SIGNÉE électroniquement par le juge des référés et le greffier – mention des noms et prénoms des signataires au pied du dispositif de la décision.
Redevances de greffe : 57,72 euros TTC, dont TVA : 9,62 euros.
PRÉTENTIONS DES PARTIES
Suivant exploit de commissaire de justice en date du 20 novembre 2025, la SARL REFERENCE CARRELAGE a assigné la SARL QPC INFORMATIQUE par devant Monsieur le juge des référés.
Au titre de son assignation, reprise oralement lors de l’audience, la société SARL REFERENCE CARRELAGE demande au juge des référés de :
Vu l’article 145 du Code de procédure civile, Vu la jurisprudence, Vu les pièces,
« ORDONNER une expertise judiciaire confiée à tel Expert qu’il plaira avec missions de :
* S’entourer de tous renseignements, à charge d’en indiquer la source, en entendant tous sachants utiles et en demandant s’il y a lieu l’avis de tout spécialiste de son choix ;
* Visiter l’installation sur place [Adresse 3], au siège de la société REFERENCE CARRELAGE ;
* Faire un historique succinct des éléments du litige en dressant l’inventaire des pièces contractuelles utiles à l’instruction du litige ;
* Vérifier si les désordres allégués par la société REFERENCE CARRELAGE existent ;
* Dans l’affirmative et pour chaque désordre :
* le décrire en indiquant la nature ;
* en rechercher les causes ;
* préciser et évaluer l’importance, la nature, le coût et la durée des travaux de réparation du désordre;
* apprécier les préjudices de tous ordres entraînés par ce désordre et proposer une évaluation ;
* dire quels sont les éléments techniques et de fait de nature à permettre, le cas échéant, à la Juridiction compétente de déterminer les responsabilités encourues pour le désordre concerné.
* faire le cas échéant une synthèse des responsabilités encourues ainsi que des préjudices subis et proposer un compte entre les parties.
* Donner à chaque partie un délai raisonnable en fonction de la complexité des questions évoquées pour lui permettre de présenter ses dires et observations auxquels il sera répondu techniquement dans le cadre de sa mission et avant la clôture de ses opérations. »
Aux termes de ses conclusions en réponse, déposée au greffe le 4 février 2026 et reprise oralement à l’audience, la société SARL QPC INFORMATIQUE demande au juge des référés de :
Vu les dispositions de l’article 145 du Code de Procédure Civile,
« DEBOUTER la Société REFERENCE CARRELAGE de l’intégralité de ses demandes.

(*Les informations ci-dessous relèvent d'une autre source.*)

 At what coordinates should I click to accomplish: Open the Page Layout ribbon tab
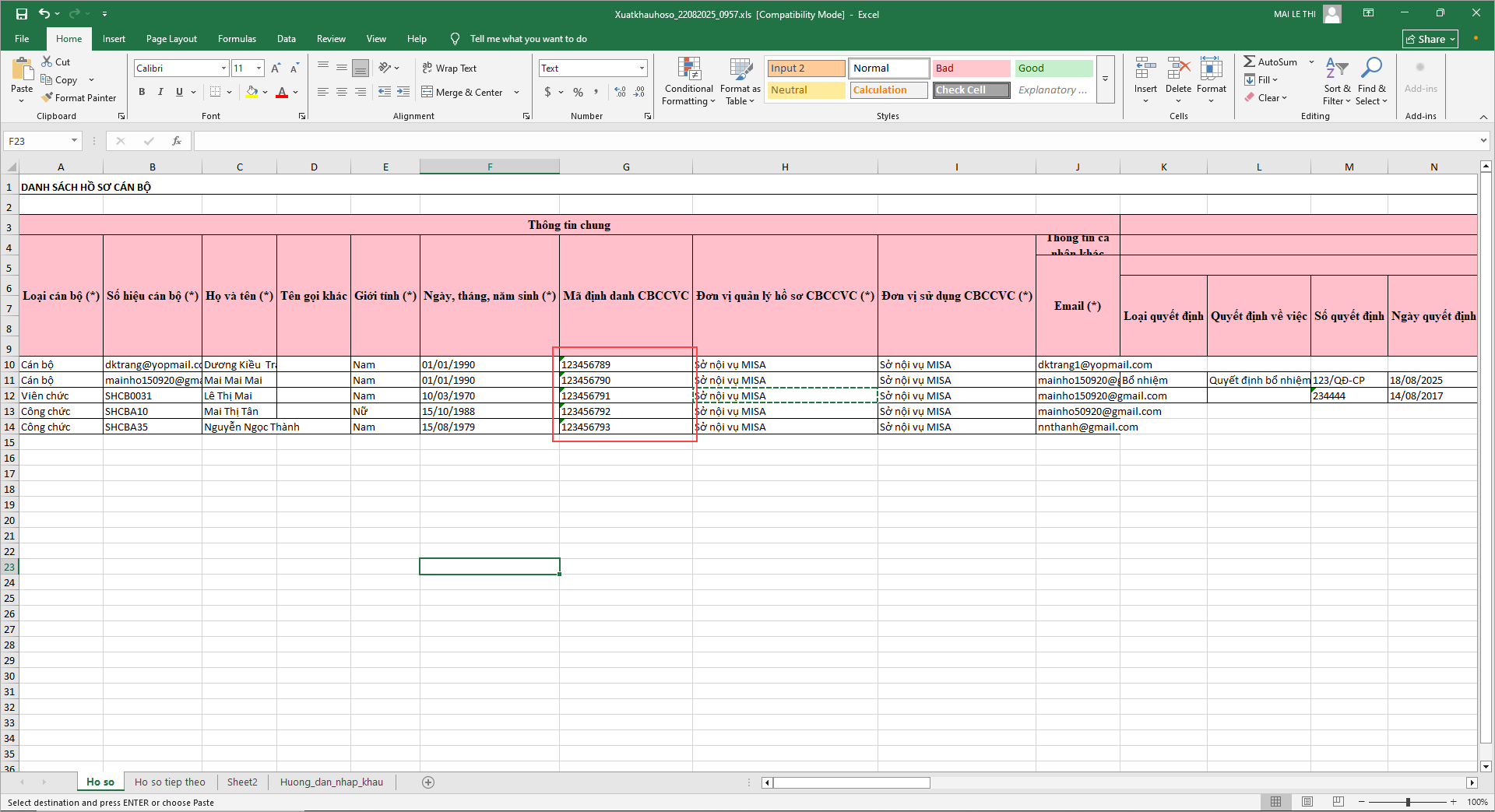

LA CONDAMNER à verser à la Société QPC INFORMATIQUE une somme de 1.500 euros au titre de l’article 700 du code de procédure civile ainsi qu’aux entiers dépens.
A TITRE SUBSIDIAIRE,
ORDONNER une expertise aux frais avancés de la Société REFERENCE CARRELAGE avec la mission de :
* S’entourer de tous renseignements, à charge d’en indiquer la source, en entendant tous sachants utiles et en demandant s’il y a lieu l’avis de tout spécialiste de son choix ;
* Visiter l’installation sur place [Adresse 3], au siège de la société REFRENCE CARRELAGE ;
* Faire un historique succinct des éléments du litige en dressant l’inventaire des pièces contractuelles utiles à l’instruction du litige ;
* Vérifier si les désordres allégués par la société REFERENCE CARRELAGE existent ;
* Dans l’affirmative et pour chaque désordre :
* le décrire en indiquant la nature ; en rechercher les causes ;
* préciser et évaluer l’importance, la nature, le coût et la durée des travaux de réparation du désordre ;
* apprécier les préjudices de tous ordres entraînés par ce désordre et proposer une évaluation ;
* dire quels sont les éléments techniques et de fait de nature à permettre, le cas échéant, à la Juridiction compétente de déterminer les responsabilités encourues pour le désordre concerné.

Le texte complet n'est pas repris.